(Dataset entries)

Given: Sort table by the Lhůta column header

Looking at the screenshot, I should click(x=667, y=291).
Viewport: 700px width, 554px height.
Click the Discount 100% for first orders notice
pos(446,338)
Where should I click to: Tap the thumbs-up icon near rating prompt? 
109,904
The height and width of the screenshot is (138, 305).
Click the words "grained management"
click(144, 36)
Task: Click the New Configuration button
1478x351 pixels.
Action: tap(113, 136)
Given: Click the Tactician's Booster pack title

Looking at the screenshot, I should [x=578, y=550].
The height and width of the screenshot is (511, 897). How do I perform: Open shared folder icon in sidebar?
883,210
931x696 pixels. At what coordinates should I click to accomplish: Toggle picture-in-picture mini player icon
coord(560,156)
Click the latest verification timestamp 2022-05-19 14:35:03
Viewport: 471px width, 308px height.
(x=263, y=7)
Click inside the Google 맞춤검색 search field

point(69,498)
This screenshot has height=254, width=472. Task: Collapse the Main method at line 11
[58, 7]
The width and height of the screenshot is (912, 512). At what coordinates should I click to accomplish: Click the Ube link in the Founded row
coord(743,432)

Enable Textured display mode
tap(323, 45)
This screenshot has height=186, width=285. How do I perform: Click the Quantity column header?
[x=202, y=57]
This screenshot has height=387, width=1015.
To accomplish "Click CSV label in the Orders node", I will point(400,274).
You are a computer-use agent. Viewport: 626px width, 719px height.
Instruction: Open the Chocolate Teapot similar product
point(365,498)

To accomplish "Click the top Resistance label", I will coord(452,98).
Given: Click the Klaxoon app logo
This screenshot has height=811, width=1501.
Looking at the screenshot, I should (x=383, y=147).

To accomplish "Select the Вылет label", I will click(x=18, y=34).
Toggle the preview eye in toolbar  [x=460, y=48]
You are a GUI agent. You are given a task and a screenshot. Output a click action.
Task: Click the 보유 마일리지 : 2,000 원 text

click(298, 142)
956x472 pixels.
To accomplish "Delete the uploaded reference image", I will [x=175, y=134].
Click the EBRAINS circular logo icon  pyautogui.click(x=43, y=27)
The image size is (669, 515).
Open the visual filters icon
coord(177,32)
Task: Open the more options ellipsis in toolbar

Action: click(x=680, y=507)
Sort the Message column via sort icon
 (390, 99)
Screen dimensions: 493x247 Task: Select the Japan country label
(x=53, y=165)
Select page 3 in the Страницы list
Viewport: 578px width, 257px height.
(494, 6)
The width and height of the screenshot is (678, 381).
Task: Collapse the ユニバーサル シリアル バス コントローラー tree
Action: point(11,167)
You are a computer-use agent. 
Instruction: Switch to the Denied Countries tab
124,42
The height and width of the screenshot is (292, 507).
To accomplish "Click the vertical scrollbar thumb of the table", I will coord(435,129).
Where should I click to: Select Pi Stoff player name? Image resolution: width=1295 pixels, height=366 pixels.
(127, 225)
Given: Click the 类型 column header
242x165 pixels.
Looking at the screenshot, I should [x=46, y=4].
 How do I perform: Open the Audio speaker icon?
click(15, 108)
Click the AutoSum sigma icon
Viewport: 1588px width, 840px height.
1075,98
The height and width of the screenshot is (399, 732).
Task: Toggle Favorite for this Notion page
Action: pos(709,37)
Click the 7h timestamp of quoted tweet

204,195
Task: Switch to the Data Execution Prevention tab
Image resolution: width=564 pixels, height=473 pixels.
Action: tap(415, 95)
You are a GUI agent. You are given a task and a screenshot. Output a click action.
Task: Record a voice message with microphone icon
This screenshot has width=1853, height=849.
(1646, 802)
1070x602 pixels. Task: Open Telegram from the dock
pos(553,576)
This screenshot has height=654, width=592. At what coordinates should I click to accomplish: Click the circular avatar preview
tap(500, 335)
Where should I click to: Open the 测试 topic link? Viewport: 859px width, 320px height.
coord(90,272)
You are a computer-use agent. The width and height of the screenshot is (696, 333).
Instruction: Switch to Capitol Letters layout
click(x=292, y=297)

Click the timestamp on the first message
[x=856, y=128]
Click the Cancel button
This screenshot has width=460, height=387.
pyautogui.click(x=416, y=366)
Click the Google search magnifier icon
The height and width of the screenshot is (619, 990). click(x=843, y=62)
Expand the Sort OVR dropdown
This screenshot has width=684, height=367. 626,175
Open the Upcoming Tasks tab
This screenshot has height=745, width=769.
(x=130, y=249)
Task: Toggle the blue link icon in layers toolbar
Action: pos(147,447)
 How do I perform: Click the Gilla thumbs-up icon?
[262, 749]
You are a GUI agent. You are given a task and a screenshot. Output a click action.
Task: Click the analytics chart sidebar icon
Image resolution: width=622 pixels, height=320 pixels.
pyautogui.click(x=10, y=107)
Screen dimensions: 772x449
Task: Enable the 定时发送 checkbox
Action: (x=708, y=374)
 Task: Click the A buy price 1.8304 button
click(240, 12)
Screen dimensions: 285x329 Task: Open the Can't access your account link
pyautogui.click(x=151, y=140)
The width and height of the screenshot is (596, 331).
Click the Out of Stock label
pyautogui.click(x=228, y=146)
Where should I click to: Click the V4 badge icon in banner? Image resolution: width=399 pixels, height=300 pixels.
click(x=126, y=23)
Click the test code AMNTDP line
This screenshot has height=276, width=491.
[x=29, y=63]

**EXERCISE DESCRIPTION**
Your response must consist of the entries, reproduced exactly.

**RESPONSE BELOW**
Given: Sort table by the Lhůta column header

Looking at the screenshot, I should click(x=667, y=291).
Viewport: 700px width, 554px height.
Click the Discount 100% for first orders notice
pos(446,338)
Where should I click to: Tap the thumbs-up icon near rating prompt? 
109,904
The height and width of the screenshot is (138, 305).
Click the words "grained management"
click(144, 36)
Task: Click the New Configuration button
1478x351 pixels.
Action: tap(113, 136)
Given: Click the Tactician's Booster pack title

Looking at the screenshot, I should [x=578, y=550].
The height and width of the screenshot is (511, 897). How do I perform: Open shared folder icon in sidebar?
883,210
931x696 pixels. At what coordinates should I click to accomplish: Toggle picture-in-picture mini player icon
coord(560,156)
Click the latest verification timestamp 2022-05-19 14:35:03
Viewport: 471px width, 308px height.
(x=263, y=7)
Click inside the Google 맞춤검색 search field

point(69,498)
This screenshot has height=254, width=472. Task: Collapse the Main method at line 11
[58, 7]
The width and height of the screenshot is (912, 512). At what coordinates should I click to accomplish: Click the Ube link in the Founded row
coord(743,432)

Enable Textured display mode
tap(323, 45)
This screenshot has height=186, width=285. How do I perform: Click the Quantity column header?
[x=202, y=57]
This screenshot has height=387, width=1015.
To accomplish "Click CSV label in the Orders node", I will point(400,274).
You are a computer-use agent. Viewport: 626px width, 719px height.
Instruction: Open the Chocolate Teapot similar product
point(365,498)

To accomplish "Click the top Resistance label", I will coord(452,98).
Given: Click the Klaxoon app logo
This screenshot has height=811, width=1501.
Looking at the screenshot, I should (x=383, y=147).

To accomplish "Select the Вылет label", I will click(x=18, y=34).
Toggle the preview eye in toolbar  [x=460, y=48]
You are a GUI agent. You are given a task and a screenshot. Output a click action.
Task: Click the 보유 마일리지 : 2,000 원 text

click(298, 142)
956x472 pixels.
To accomplish "Delete the uploaded reference image", I will [x=175, y=134].
Click the EBRAINS circular logo icon  pyautogui.click(x=43, y=27)
The image size is (669, 515).
Open the visual filters icon
coord(177,32)
Task: Open the more options ellipsis in toolbar

Action: click(x=680, y=507)
Sort the Message column via sort icon
 (390, 99)
Screen dimensions: 493x247 Task: Select the Japan country label
(x=53, y=165)
Select page 3 in the Страницы list
Viewport: 578px width, 257px height.
(494, 6)
The width and height of the screenshot is (678, 381).
Task: Collapse the ユニバーサル シリアル バス コントローラー tree
Action: point(11,167)
You are a computer-use agent. 
Instruction: Switch to the Denied Countries tab
124,42
The height and width of the screenshot is (292, 507).
To accomplish "Click the vertical scrollbar thumb of the table", I will coord(435,129).
Where should I click to: Select Pi Stoff player name? Image resolution: width=1295 pixels, height=366 pixels.
(127, 225)
Given: Click the 类型 column header
242x165 pixels.
Looking at the screenshot, I should [x=46, y=4].
 How do I perform: Open the Audio speaker icon?
click(15, 108)
Click the AutoSum sigma icon
Viewport: 1588px width, 840px height.
1075,98
The height and width of the screenshot is (399, 732).
Task: Toggle Favorite for this Notion page
Action: pos(709,37)
Click the 7h timestamp of quoted tweet

204,195
Task: Switch to the Data Execution Prevention tab
Image resolution: width=564 pixels, height=473 pixels.
Action: tap(415, 95)
You are a GUI agent. You are given a task and a screenshot. Output a click action.
Task: Record a voice message with microphone icon
This screenshot has width=1853, height=849.
(1646, 802)
1070x602 pixels. Task: Open Telegram from the dock
pos(553,576)
This screenshot has height=654, width=592. At what coordinates should I click to accomplish: Click the circular avatar preview
tap(500, 335)
Where should I click to: Open the 测试 topic link? Viewport: 859px width, 320px height.
coord(90,272)
You are a computer-use agent. The width and height of the screenshot is (696, 333).
Instruction: Switch to Capitol Letters layout
click(x=292, y=297)

Click the timestamp on the first message
[x=856, y=128]
Click the Cancel button
This screenshot has width=460, height=387.
pyautogui.click(x=416, y=366)
Click the Google search magnifier icon
The height and width of the screenshot is (619, 990). click(x=843, y=62)
Expand the Sort OVR dropdown
This screenshot has width=684, height=367. 626,175
Open the Upcoming Tasks tab
This screenshot has height=745, width=769.
(x=130, y=249)
Task: Toggle the blue link icon in layers toolbar
Action: pos(147,447)
 How do I perform: Click the Gilla thumbs-up icon?
[262, 749]
You are a GUI agent. You are given a task and a screenshot. Output a click action.
Task: Click the analytics chart sidebar icon
Image resolution: width=622 pixels, height=320 pixels.
pyautogui.click(x=10, y=107)
Screen dimensions: 772x449
Task: Enable the 定时发送 checkbox
Action: (x=708, y=374)
 Task: Click the A buy price 1.8304 button
click(240, 12)
Screen dimensions: 285x329 Task: Open the Can't access your account link
pyautogui.click(x=151, y=140)
The width and height of the screenshot is (596, 331).
Click the Out of Stock label
pyautogui.click(x=228, y=146)
Where should I click to: Click the V4 badge icon in banner? Image resolution: width=399 pixels, height=300 pixels.
click(x=126, y=23)
Click the test code AMNTDP line
This screenshot has height=276, width=491.
[x=29, y=63]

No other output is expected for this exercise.